04/02/05
Folk singer’s messages aren’t dead
There’s a town councilwoman in Schoharie County dedicated to promoting a 1960s folk singer’s messages of war and peace. She does it through personal marketing, a website and song nights at various radio and folk-club venues.
That’s because the folksinger, Phil Ochs, was her little brother. He killed himself nearly 30 years ago after suffering through years of depression. Since then, Sonny Ochs of Middleburgh has tried to do what she could to keep his name and his songs alive.
I first heard one of Phil’s albums in the late 1960s when a friend played "I Ain’t Marching Anymore." In 1968, it wasn’t easy to find music with an anti-war message especially one that went beyond the Vietnam War and connected it to our history and culture. Phil did that.
By then Dylan had dropped out of sight only to return with "Nashville Skyline." He was continuing to dissociate himself from the movement that the "young Bobby Dylan" had inspired with his early albums. A friend, Mike, would listen for hours on end to "The Times They are a Changing" and "The Freewheelin’ Bob Dylan" and become so angry about what had happened that he’d throw a book or a shoe at the record player.

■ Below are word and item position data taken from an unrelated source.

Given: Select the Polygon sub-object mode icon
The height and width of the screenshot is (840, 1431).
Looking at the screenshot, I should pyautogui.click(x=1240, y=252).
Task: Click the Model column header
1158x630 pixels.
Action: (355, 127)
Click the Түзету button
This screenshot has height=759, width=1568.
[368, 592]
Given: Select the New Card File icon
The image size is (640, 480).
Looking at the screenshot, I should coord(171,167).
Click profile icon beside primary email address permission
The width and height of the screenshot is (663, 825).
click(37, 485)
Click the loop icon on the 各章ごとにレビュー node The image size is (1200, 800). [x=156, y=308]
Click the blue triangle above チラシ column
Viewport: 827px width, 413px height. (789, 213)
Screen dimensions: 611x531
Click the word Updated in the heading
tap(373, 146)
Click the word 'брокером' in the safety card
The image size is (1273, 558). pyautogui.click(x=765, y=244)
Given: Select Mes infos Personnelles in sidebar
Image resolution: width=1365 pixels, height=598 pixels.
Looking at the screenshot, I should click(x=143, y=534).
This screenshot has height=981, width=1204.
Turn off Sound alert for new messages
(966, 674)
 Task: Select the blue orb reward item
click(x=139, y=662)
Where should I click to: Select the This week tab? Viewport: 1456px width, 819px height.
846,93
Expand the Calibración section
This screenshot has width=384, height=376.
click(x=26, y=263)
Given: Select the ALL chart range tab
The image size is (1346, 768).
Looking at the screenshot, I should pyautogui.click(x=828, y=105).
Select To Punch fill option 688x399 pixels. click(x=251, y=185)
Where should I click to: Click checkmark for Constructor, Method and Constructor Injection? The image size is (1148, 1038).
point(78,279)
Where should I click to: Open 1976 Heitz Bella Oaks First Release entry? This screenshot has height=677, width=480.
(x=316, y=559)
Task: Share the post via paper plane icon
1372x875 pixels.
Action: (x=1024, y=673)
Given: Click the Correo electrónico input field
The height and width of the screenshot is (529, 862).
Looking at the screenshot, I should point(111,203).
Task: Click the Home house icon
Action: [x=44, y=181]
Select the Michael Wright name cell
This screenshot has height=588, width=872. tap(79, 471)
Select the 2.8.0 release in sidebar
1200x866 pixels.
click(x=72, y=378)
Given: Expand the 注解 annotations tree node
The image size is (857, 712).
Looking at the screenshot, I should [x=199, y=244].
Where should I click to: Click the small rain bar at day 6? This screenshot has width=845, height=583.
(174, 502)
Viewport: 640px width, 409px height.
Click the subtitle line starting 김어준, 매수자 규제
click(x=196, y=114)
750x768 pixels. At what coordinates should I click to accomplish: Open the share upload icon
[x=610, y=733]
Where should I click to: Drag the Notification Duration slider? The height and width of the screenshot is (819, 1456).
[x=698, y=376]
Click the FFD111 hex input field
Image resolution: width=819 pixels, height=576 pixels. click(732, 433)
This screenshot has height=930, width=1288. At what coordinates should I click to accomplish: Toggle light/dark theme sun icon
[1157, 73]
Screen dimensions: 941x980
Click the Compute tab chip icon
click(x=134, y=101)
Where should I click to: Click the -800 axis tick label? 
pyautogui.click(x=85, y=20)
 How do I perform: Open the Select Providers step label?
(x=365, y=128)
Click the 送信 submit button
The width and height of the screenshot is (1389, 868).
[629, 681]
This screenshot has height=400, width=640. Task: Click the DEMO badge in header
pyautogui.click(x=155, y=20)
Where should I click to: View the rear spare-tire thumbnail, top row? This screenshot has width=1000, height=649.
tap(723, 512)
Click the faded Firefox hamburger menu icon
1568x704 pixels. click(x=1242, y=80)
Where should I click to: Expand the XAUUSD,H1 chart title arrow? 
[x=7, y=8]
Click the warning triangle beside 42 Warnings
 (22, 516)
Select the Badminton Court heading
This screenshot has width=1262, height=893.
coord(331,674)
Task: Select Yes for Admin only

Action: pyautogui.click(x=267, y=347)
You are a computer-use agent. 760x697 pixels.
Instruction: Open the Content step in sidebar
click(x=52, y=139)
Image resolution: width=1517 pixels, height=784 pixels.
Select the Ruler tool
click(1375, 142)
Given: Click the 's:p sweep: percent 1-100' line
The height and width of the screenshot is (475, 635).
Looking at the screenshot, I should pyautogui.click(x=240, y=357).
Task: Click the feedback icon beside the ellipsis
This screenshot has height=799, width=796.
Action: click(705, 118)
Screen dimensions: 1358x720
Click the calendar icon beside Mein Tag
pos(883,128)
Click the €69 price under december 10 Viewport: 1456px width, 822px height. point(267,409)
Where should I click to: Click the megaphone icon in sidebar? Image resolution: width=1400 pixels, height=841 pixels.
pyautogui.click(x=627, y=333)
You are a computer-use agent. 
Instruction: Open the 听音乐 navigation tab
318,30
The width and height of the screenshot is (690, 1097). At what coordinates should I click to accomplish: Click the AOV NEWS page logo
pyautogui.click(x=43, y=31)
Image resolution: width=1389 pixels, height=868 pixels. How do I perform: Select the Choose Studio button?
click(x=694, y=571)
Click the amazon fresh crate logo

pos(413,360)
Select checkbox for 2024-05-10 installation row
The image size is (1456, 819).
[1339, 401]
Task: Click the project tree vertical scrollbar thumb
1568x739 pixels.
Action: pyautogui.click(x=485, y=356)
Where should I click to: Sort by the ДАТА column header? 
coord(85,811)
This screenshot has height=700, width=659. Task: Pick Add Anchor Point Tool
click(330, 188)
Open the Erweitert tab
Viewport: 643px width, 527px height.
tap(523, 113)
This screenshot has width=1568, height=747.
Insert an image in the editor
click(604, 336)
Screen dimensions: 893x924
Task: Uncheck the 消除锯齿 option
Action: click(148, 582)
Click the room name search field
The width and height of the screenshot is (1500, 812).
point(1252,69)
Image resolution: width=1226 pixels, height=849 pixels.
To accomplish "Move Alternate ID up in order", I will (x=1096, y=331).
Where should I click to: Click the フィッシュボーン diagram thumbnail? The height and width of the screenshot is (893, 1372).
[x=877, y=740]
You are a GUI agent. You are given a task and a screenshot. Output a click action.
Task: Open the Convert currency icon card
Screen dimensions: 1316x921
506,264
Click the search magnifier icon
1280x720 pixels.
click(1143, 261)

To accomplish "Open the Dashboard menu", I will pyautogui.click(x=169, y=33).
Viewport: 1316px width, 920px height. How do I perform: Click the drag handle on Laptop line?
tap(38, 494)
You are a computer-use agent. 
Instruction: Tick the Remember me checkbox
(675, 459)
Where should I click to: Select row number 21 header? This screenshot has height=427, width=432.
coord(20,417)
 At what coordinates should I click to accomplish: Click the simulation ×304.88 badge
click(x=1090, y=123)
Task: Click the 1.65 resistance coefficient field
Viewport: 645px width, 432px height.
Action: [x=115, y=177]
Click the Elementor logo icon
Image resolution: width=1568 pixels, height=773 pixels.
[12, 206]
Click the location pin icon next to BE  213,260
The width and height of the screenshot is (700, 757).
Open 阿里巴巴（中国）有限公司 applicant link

Phil made it to Greenwich Village not long after Dylan but, unlike Dylan, he and other young folk singers with a message such as Tom Paxton and Eric Anderson struggled with commercial success.
Phil’s first three albums his best and his most political were released successively in 1964-1966 at the beginning of the Vietnam War and at the peak of the civil rights movement. His songs, known as topical, reflected the times.
Sonny Ochs, who is having Phil Ochs Song Nights at 8 p.m. today on WAMC-FM and at 7:30 p.m. Sunday at The Night Eagle Cafe in Oxford, said her brother likely would find the events of the new century fertile for song-writing. But she added that the Iraq war and other actions of President Bush also give new meaning to many of his 1960s songs.
It’s true. My albums gathered dust in their scratches and grooves until about five years ago when, suddenly it seemed, the messages in many of the songs surfaced yet again as relevant. The folk singers involved in the Phil Ochs Song Nights, Greg Greenway, Magpie, Aztec Two-Step and Kim and Reggie Harris, apparently have felt the same way over the years.
Phil’s first album in 1964, called "All the News That’s Fit to Sing," included the song "Power and Glory," which was sort of his personal version of Woody Guthrie’s "This Land is Your Land." The title reflects how a great nation can misuse the former and thereby fail to achieve the latter.
Sonny Ochs says she found a fourth verse written in 1963 not included with the recorded version that could have been penned today. "This land is troubled by those who hate. They twist away our freedom; they twist away our fate. Fear is their weapon; treason is their cry. But we can stop them if we try."
Another apparent contemporary vision was expressed in "Cops of the World," which was recorded for Phil’s third album, "Phil Ochs in Concert," in 1966. The song recounts the tradition of American foreign policy intervening one way or another when people or nations step out of line.
A folk singer performing at a song night last year exchanged two words (bold face below) in one verse, Sonny Ochs said.
"We pick and choose as we please, boys
Pick and choose as we please
You’d best get down on your knees, boys
Best get down on your knees
We’re hairy and horny and ready to shack
And we don’t care if you’re yellow (Iran) or black (Iraq)
Just take off your clothes and lay down on your back
’Cause we’re the Cops of the World, boys
We’re the Cops of the World"
Some of Phil’s anti-war songs, such as "I Ain’t Marching Anymore" and "Draft Dodger Rag," became well-known in the peace movement, but a few of his most widely recognized recordings delved more into more-emotional social issues.
These included "There But for Fortune" (about the fine line separating our fates), "Outside of a Small Circle of Friends" (based on the infamous stabbing in New York City in 1964 when everyone went about their business and did nothing) and "Links on the Chain" (celebrating the successful struggles of labor unions).
As the 1970s arrived, Phil’s developing mental illness and writer’s block led to some pretty bad times. Sonny Ochs said that today her brother would have been diagnosed as bipolar and more medications would be available compared to 30-some years ago.
When you’re suffering from depression, you tend to find out who your real friends are. Sonny Ochs said that while Dylan may have been a genius, "he didn’t treat Phil well" during those years marked by illness.
Meanwhile, Sonny Ochs, a member of the Broome Town Board and ambulance squad, said she plans to keep doing Phil Ochs Song Nights as long as she can. And when she can’t, I have a feeling that the artists performing Phil’s songs will carry it on.